For its time, the film took many chances with telling a story about brainwashed soldiers attempting to kill political figures, especially with the rise of Senator Joseph McCarthy, the threat of Communism in America and the eventual assassination of JFK in 1964. Some people at the time believed that Lee Harvey Oswald was one of these soldiers. So this film has left a fascinating impact on the American psyche by convincing onlookers that its implausible premise could happen to anyone. 

At the end of the Korean War, an American platoon is captured by a group of Chinese soldiers. The platoon is experimented on and brainwashed by a group of Russian and Chinese leaders to do their Communist bidding. Their intention: To get the leader of the platoon, Raymond Shaw (Laurence Harvey), into a comfortable political position so that he can assassinate the proper political figures that would lead to a secret Communist takeover of America. 

Some people start to notice unusual behavior in Shaw, including his war partner Bennett Marco (Frank Sinatra). After Marco has bizarre nightmares of being brainwashed by the Communists, he takes it upon himself to find out what Shaw is up to and why he has been playing a lot of Solitaire lately. 

What I walked away from “The Manchurian Candidate” with was it being one of the most thrilling and suspenseful films I had seen in a long time. It sets an eerie and otherworldly tone by making you question whether this is all real or just an illusion manufactured by the Communists, mostly through editing, cinematography and state of mind.



Information about how Shaw’s mind control works is conveyed to us through a meeting with figure heads of the Reds, but to Shaw and his men, all they see is a woman’s gardening club in New Jersey. To show the strength of the brainwashing, they even order Shaw to kill two of his men, both of whom show no resistance, and Shaw has no memory or regret of doing so. 

Shaw is described as the perfect assassin, but that would imply that he acts somewhat human during these actions. When he is ordered to kill, he is nothing more than a computer carrying out an order. He has no feelings, no remorse, no recollection of even doing these acts. He’s not just the perfect assassin, he is the perfect killing machine hidden in plain sight. 

Shaw is made all the more creepy with the addition of his overbearing and extremely controlling mother, Mrs. Iselin (Angela Lansbury). Not only does she have complete and total control over her second husband, Senator Iselin (James Gregory), but it seems like she had Raymond’s life planned out from the moment he was born. Much like with her husband, she can do whatever she wants to Raymond and she will always get her way.



Raymond comments that he could never beat his mother and he despises her for that.
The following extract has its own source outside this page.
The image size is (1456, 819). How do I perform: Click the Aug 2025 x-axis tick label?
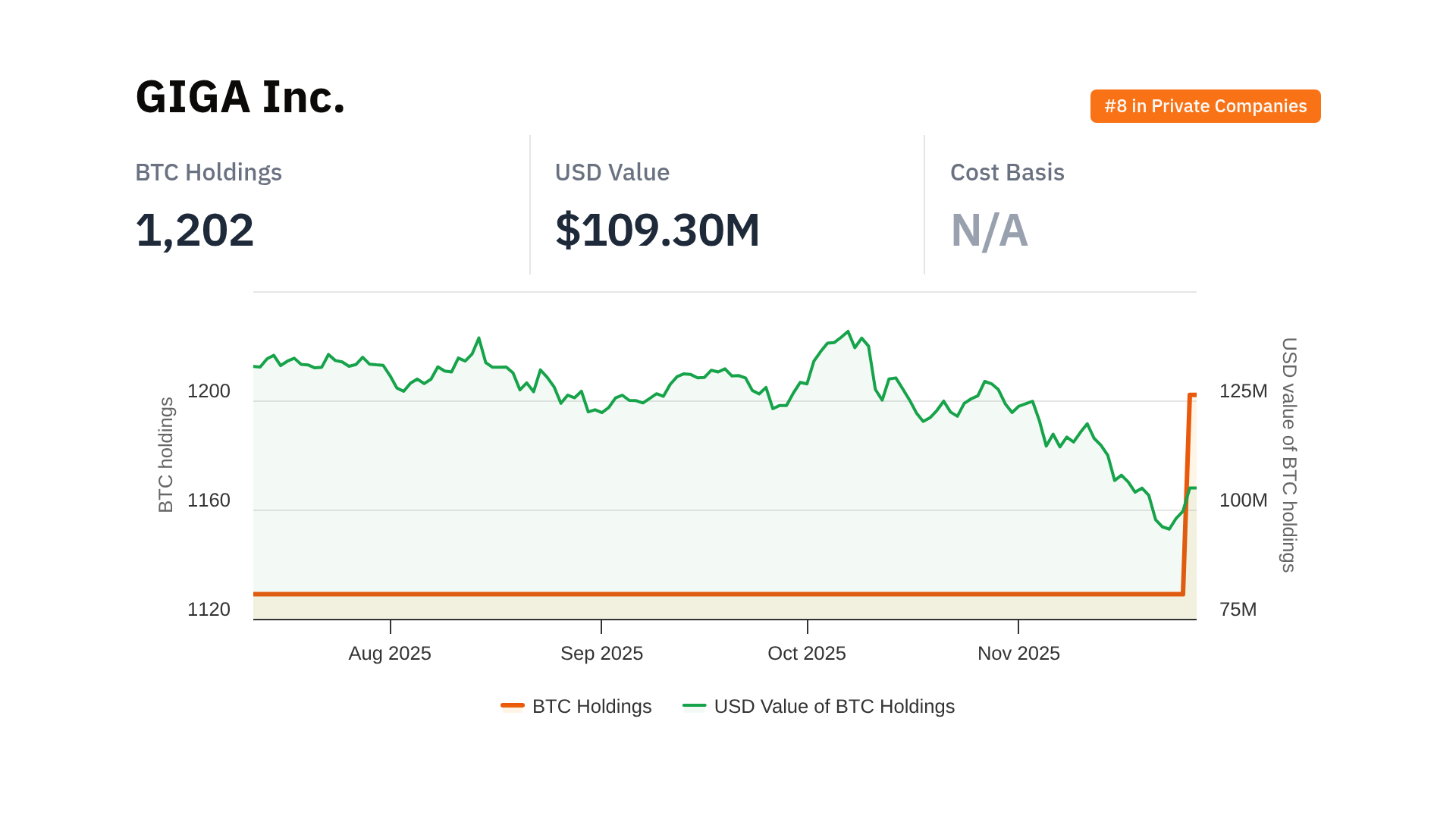point(390,653)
To her, Raymond is just a means to an end to enact her political agenda and have absolute power over not just her husband and son, but all of America. She is greedy, repulsive, selfish, controlling and will do whatever it takes to get her way. 

What was it with parental figures and their terrible parenting in the early 1960s anyway? First “Psycho” and “Peeping Tom,” now this. That decade gave birth to some of the worst parents imaginable. 

An interesting side note about “The Manchurian Candidate” is that after JFK’s assassination, Frank Sinatra bought all the rights and copies of the film and kept them hidden from everyone to see. From 1964 to 1988, it was impossible to watch this film. It is said that Sinatra did this out of remorse for what happened to JFK and that he felt partially responsible. Yet when he finally rereleased the film after 24 years, he said it was the highest point of his acting career for people to be able to watch such a wonderfully hard-hitting movie.



That should tell you the strength of this film. Not just to convince audiences that an impossible practice like reprogramming the brain can be taken as a fact, but that even after two decades, the film’s stance on politics still hits just as hard as it did in 1962. It is able to mirror real life politics, including Communism, McCarthyism and Left-wing vs. Right-wing and mock them all without being played for laughs. 

“The Manchurian Candidate” is suspenseful, poignant, sharp and doesn’t pick any side over the other. To this film, all politics are ridiculous and flawed, so why should one side be better than the other?